O professor Daniel explica que esse tipo de fermentação utiliza um microrganismo vivo para que o processo aconteça naturalmente e ainda existem algumas formas como por exemplo a fermentação selvagem. “Esse processo é conhecido por fermentação selvagem porque a combinação de água e farinha dá origem ao fermento, mas não se sabe qual microrganismo se forma.
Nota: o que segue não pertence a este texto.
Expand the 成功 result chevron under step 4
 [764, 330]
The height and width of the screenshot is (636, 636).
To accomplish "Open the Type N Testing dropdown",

No entanto, o fermento recebe mais farinha durante o processo de fermentação até transformar-se em um pão”.

Já a fermentação natural, a mais conhecida e a tendência, leva mais tempo pelo preparo e controle de temperatura da massa para não crescer demais e dura de 24 horas a 72 horas. “Por isso que é um pão diferente e vem crescendo esse mercado no país”, complementa Daniel.

Fermentação natural no curso de Gastronomia

Atentos às tendências da área, o curso de Gastronomia recebeu a chef Sádia, referência nessa prática e egressa do Campus Grande Florianópolis, para compartilhar suas experiências em uma aula especial, o que para o professor Daniel enriquece o processo de aprendizagem dos estudantes.

“A rotina do chef requer noções e conhecimentos não só na base da gastronomia, mas em tudo o que acontece na área e por esse motivo, as novas técnicas trazem um olhar diferenciado e uma vivência prática”, afirma.

Sádia também valoriza esse momento pelo fato de ser um conceito que pode fazer a diferença quando ingressarem no mercado de trabalho. “Quando me interessei pelos pães com fermentação natural foi difícil porque não o conhecimento que desejava em fermentação totalmente natural e sem aditivos. Por isso, vejo como é importante ter essa noção ainda durante a graduação. Ainda mais por ser diferencial na hora de candidatar-se a um trabalho, ou mesmo montar uma pequena padaria artesanal, porque é realmente uma tendência que está chegando forte no Brasil”.